Assigned task » The entries below must be retyped exactly. Pictures are to be omitted.

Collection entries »
Segment Open

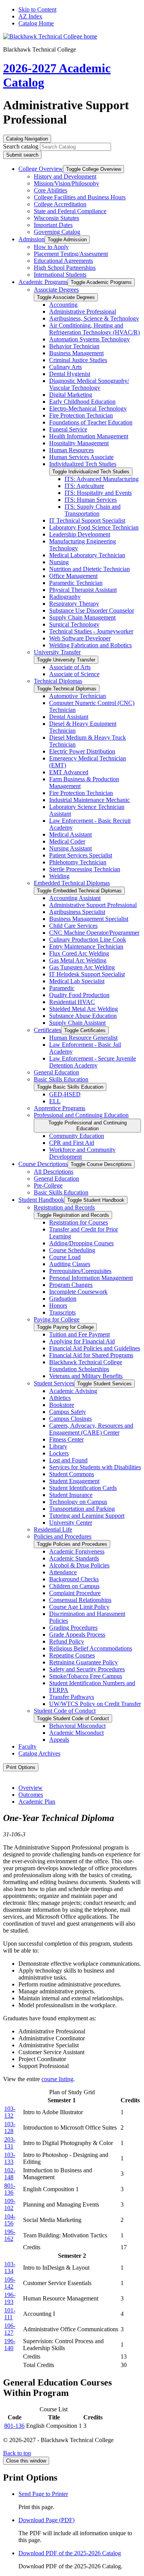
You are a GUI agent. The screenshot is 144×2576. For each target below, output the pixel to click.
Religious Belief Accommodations (90, 1648)
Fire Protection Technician (81, 415)
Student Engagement (74, 1481)
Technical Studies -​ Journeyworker (91, 631)
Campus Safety (67, 1411)
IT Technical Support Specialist (87, 520)
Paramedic (61, 988)
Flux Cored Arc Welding (79, 953)
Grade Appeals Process (77, 1634)
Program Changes (71, 1284)
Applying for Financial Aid (82, 1341)
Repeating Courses (72, 1655)
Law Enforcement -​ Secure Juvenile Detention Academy (92, 1062)
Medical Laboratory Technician (87, 555)
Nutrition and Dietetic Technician (89, 569)
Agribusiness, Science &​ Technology (94, 318)
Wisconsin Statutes (56, 218)
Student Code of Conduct (65, 1710)
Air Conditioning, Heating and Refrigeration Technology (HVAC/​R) (94, 329)
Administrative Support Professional (93, 905)
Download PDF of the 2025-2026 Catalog (69, 2553)
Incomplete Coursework (78, 1291)
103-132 (9, 2112)
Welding (59, 876)
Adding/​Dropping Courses (81, 1243)
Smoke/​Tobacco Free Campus (85, 1676)
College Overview (40, 168)
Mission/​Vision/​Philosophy (66, 183)
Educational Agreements (63, 260)
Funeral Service (68, 429)
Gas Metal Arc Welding (77, 960)
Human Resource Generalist (83, 1037)
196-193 (9, 2298)
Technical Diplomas (58, 681)
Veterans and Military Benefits (85, 1376)
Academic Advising (73, 1391)
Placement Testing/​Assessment (71, 254)
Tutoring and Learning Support (86, 1515)
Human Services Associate (81, 457)
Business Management (76, 353)
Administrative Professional (82, 311)
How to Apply (51, 247)
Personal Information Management (91, 1278)
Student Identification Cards (83, 1488)
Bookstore (61, 1405)
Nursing (59, 562)
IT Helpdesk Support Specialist (87, 974)
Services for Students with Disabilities (95, 1467)
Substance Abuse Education (83, 1015)
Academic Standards (74, 1558)
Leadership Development (79, 534)
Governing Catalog (57, 232)
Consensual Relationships (80, 1600)
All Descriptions (53, 1171)
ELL (55, 1101)
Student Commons (71, 1474)
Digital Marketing (70, 394)
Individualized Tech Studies (82, 464)
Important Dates (53, 225)
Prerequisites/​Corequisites (80, 1271)
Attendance (63, 1572)
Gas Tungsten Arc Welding (82, 967)
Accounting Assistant (75, 898)
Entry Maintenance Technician (86, 946)
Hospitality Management (79, 443)
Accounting (63, 304)
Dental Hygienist (69, 374)
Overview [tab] (30, 1787)
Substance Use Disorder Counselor (91, 610)
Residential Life (53, 1529)
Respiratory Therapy (74, 603)
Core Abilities (50, 190)
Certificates (47, 1030)
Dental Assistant (68, 716)
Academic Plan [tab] (36, 1801)
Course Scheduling (72, 1250)
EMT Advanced (68, 772)
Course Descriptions (43, 1164)
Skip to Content (37, 9)
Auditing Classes (69, 1264)
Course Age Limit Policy (79, 1607)
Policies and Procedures (62, 1536)
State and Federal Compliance (70, 211)
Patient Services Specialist (80, 855)
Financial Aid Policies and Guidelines (94, 1348)
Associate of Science (74, 674)
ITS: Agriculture (84, 486)
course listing (57, 2079)
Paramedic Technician (76, 583)
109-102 (9, 2204)
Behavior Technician (74, 346)
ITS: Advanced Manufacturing (102, 479)
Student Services (54, 1383)
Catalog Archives (39, 1753)
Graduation (62, 1298)
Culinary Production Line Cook (87, 939)
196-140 (9, 2344)
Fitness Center (66, 1439)
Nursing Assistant (70, 848)
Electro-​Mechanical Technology (88, 408)
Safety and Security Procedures (87, 1669)
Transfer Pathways (71, 1697)
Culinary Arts (65, 367)
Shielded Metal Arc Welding (83, 1009)
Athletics (60, 1398)
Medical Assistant (70, 834)
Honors (58, 1305)
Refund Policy (66, 1641)
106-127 (9, 2329)
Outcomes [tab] (30, 1794)
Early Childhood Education (82, 401)
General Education (56, 1072)
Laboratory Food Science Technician (94, 527)
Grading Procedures (73, 1627)
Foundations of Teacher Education (90, 422)
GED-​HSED (65, 1094)
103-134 (9, 2267)
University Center (70, 1522)
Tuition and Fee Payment (79, 1334)
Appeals (59, 1739)
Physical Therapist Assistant (83, 589)
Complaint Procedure (75, 1593)
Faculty (27, 1746)
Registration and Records (64, 1207)
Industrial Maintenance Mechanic (89, 800)
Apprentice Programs (59, 1108)
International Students (60, 274)
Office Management (73, 576)
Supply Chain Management (82, 617)
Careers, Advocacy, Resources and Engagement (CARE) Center (91, 1429)
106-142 (9, 2283)
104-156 (9, 2220)
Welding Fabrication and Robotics (90, 645)
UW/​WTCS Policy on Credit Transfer (95, 1704)
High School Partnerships (65, 267)
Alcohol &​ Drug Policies (79, 1565)
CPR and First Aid (71, 1142)
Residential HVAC (72, 1002)
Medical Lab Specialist (76, 981)
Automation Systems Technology (89, 339)
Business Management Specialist (88, 918)
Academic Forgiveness (76, 1551)
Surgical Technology (74, 624)
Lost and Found (68, 1460)
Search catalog (20, 146)
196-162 (9, 2235)
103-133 (9, 2158)
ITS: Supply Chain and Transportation (93, 510)
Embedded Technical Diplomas (72, 883)
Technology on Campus (78, 1501)
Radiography (65, 596)
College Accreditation (60, 204)
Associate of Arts (70, 667)
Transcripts (62, 1312)
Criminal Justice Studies (78, 360)
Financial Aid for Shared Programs (91, 1355)
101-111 (9, 2313)
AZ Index (30, 16)
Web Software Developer (80, 638)
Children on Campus (74, 1586)
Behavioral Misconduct (77, 1725)
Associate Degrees (56, 289)
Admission (31, 239)
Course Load (65, 1257)
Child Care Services (73, 925)
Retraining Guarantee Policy (83, 1662)
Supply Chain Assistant (77, 1022)
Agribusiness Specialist (77, 912)
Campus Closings (70, 1418)
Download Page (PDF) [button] (46, 2520)
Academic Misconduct (76, 1732)
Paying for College (56, 1319)
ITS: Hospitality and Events (98, 492)
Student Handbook (41, 1199)
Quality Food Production (79, 995)
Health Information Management (88, 436)
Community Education (76, 1136)
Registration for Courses (78, 1222)
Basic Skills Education (61, 1079)
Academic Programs (43, 282)
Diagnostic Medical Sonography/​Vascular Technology (89, 384)
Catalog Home (36, 23)
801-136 (9, 2189)
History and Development (65, 176)
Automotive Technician (77, 696)
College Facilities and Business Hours (80, 197)
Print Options (20, 1767)
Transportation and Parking (82, 1508)
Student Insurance (71, 1495)
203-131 (9, 2143)
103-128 (9, 2127)
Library (58, 1446)
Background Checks (74, 1579)
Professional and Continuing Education (81, 1115)
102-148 (9, 2173)
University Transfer (57, 652)
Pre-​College (48, 1185)
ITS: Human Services (91, 499)
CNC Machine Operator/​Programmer (94, 932)
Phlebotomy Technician (77, 862)
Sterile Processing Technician (84, 869)
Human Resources (71, 450)
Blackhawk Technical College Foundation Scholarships (85, 1365)
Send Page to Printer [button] (43, 2494)
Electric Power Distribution (82, 751)
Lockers (59, 1453)
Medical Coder (67, 841)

Segment Closed

Output below »
You are a GUI agent. The screenshot is 144×2576. For each target below, output the pixel to click.
Religious Belief Accommodations (90, 1648)
Fire Protection Technician (81, 415)
Student Engagement (74, 1481)
Technical Studies -​ Journeyworker (91, 631)
Campus Safety (67, 1411)
IT Technical Support Specialist (87, 520)
Paramedic (61, 988)
Flux Cored Arc Welding (79, 953)
Grade Appeals Process (77, 1634)
Program Changes (71, 1284)
Applying for Financial Aid (82, 1341)
Repeating Courses (72, 1655)
Law Enforcement -​ Secure Juvenile Detention Academy (92, 1062)
Medical Laboratory Technician (87, 555)
Nutrition and Dietetic Technician (89, 569)
Agribusiness, Science &​ Technology (94, 318)
Wisconsin Statutes (56, 218)
Student Code of Conduct (65, 1710)
Air Conditioning, Heating and Refrigeration Technology (HVAC/​R) (94, 329)
Administrative Support Professional (93, 905)
Download PDF of the 2025-2026 Catalog (69, 2553)
Incomplete Coursework (78, 1291)
103-132 (9, 2112)
Welding (59, 876)
Adding/​Dropping Courses (81, 1243)
Smoke/​Tobacco Free Campus (85, 1676)
College Overview (40, 168)
Mission/​Vision/​Philosophy (66, 183)
Educational Agreements (63, 260)
Funeral Service (68, 429)
Gas Metal Arc Welding (77, 960)
Human Resource Generalist (83, 1037)
196-193 (9, 2298)
Technical Diplomas (58, 681)
Veterans and Military Benefits (85, 1376)
Academic Advising (73, 1391)
Placement Testing/​Assessment (71, 254)
Tutoring and Learning Support (86, 1515)
Human Services Associate (81, 457)
Business Management (76, 353)
Administrative Professional (82, 311)
How to Apply (51, 247)
Personal Information Management (91, 1278)
Student Identification Cards (83, 1488)
Bookstore (61, 1405)
Nursing (59, 562)
IT Helpdesk Support Specialist (87, 974)
Services for Students with Disabilities (95, 1467)
Substance Abuse Education (83, 1015)
Academic Standards (74, 1558)
Leadership Development (79, 534)
Governing Catalog (57, 232)
Consensual Relationships (80, 1600)
All Descriptions (53, 1171)
ELL (55, 1101)
Student Commons (71, 1474)
Digital Marketing (70, 394)
Individualized Tech Studies (82, 464)
Important Dates (53, 225)
Prerequisites/​Corequisites (80, 1271)
Attendance (63, 1572)
Gas Tungsten Arc Welding (82, 967)
Accounting Assistant (75, 898)
Entry Maintenance Technician (86, 946)
Hospitality Management (79, 443)
Accounting (63, 304)
Dental Hygienist (69, 374)
Overview [tab] (30, 1787)
Substance Use Disorder Counselor (91, 610)
Residential Life (53, 1529)
Respiratory Therapy (74, 603)
Core Abilities (50, 190)
Certificates (47, 1030)
Dental Assistant (68, 716)
Academic Plan [tab] (36, 1801)
Course Scheduling (72, 1250)
EMT Advanced (68, 772)
Course Descriptions (43, 1164)
Skip to Content (37, 9)
Auditing Classes (69, 1264)
Course Age Limit Policy (79, 1607)
Policies and Procedures (62, 1536)
State and Federal Compliance (70, 211)
Patient Services Specialist (80, 855)
Financial Aid Policies and Guidelines (94, 1348)
Associate of Science (74, 674)
ITS: Agriculture (84, 486)
course listing (57, 2079)
Paramedic Technician (76, 583)
109-102 (9, 2204)
Behavior Technician (74, 346)
ITS: Advanced Manufacturing (102, 479)
Student Services (54, 1383)
Catalog Archives (39, 1753)
Graduation (62, 1298)
Culinary Production Line Cook (87, 939)
196-140 (9, 2344)
Fitness Center (66, 1439)
Nursing Assistant (70, 848)
Electro-​Mechanical Technology (88, 408)
Safety and Security Procedures (87, 1669)
Transfer Pathways (71, 1697)
Culinary Arts (65, 367)
Shielded Metal Arc Welding (83, 1009)
Athletics (60, 1398)
Medical Assistant (70, 834)
Honors (58, 1305)
Refund Policy (66, 1641)
106-127 (9, 2329)
Outcomes [tab] (30, 1794)
Early Childhood Education (82, 401)
General Education (56, 1072)
Laboratory Food Science Technician (94, 527)
Grading Procedures (73, 1627)
Foundations of Teacher Education (90, 422)
GED-​HSED (65, 1094)
103-134 (9, 2267)
University Center (70, 1522)
Tuition and Fee Payment (79, 1334)
Appeals (59, 1739)
Physical Therapist Assistant (83, 589)
Complaint Procedure (75, 1593)
Faculty (27, 1746)
Registration and Records (64, 1207)
Industrial Maintenance Mechanic (89, 800)
Apprentice Programs (59, 1108)
International Students (60, 274)
Office Management (73, 576)
Supply Chain Management (82, 617)
Careers, Advocacy, Resources and Engagement (CARE) Center (91, 1429)
106-142 (9, 2283)
104-156 (9, 2220)
Welding Fabrication and Robotics (90, 645)
UW/​WTCS Policy on Credit Transfer (95, 1704)
High School Partnerships (65, 267)
Alcohol &​ Drug Policies (79, 1565)
CPR and First Aid (71, 1142)
Residential HVAC (72, 1002)
Medical Lab Specialist (76, 981)
Automation Systems Technology (89, 339)
Business Management Specialist (88, 918)
Academic Forgiveness (76, 1551)
Surgical Technology (74, 624)
Lost and Found (68, 1460)
Search catalog (20, 146)
196-162 (9, 2235)
103-133 (9, 2158)
ITS: Supply Chain and Transportation (93, 510)
Embedded Technical Diplomas (72, 883)
Technology on Campus (78, 1501)
Radiography (65, 596)
College Accreditation (60, 204)
Associate of Arts (70, 667)
Transcripts (62, 1312)
Criminal Justice Studies (78, 360)
Financial Aid for Shared Programs (91, 1355)
101-111 (9, 2313)
AZ Index (30, 16)
Web Software Developer (80, 638)
Children on Campus (74, 1586)
Behavioral Misconduct (77, 1725)
Associate Degrees (56, 289)
Admission (31, 239)
Course Load (65, 1257)
Child Care Services (73, 925)
Retraining Guarantee Policy (83, 1662)
Supply Chain Assistant (77, 1022)
Agribusiness Specialist (77, 912)
Campus Closings (70, 1418)
Download Page (PDF) [button] (46, 2520)
Academic Misconduct (76, 1732)
Paying for College (56, 1319)
ITS: Hospitality and Events (98, 492)
Student Handbook (41, 1199)
Quality Food Production (79, 995)
Health Information Management (88, 436)
Community Education (76, 1136)
Registration for Courses (78, 1222)
Basic Skills Education (61, 1079)
Academic Programs (43, 282)
Diagnostic Medical Sonography/​Vascular Technology (89, 384)
Catalog Home (36, 23)
801-136 (9, 2189)
History and Development (65, 176)
Automotive Technician (77, 696)
College Facilities and Business Hours (80, 197)
Print Options (20, 1767)
Transportation and Parking (82, 1508)
Student Insurance (71, 1495)
203-131 (9, 2143)
103-128 (9, 2127)
Library (58, 1446)
Background Checks (74, 1579)
Professional and Continuing Education (81, 1115)
102-148 (9, 2173)
University Transfer (57, 652)
Pre-​College (48, 1185)
ITS: Human Services (91, 499)
CNC Machine Operator/​Programmer (94, 932)
Phlebotomy Technician (77, 862)
Sterile Processing Technician (84, 869)
Human Resources (71, 450)
Blackhawk Technical College Foundation Scholarships (85, 1365)
Send Page to Printer [button] (43, 2494)
Electric Power Distribution (82, 751)
Lockers (59, 1453)
Medical Coder (67, 841)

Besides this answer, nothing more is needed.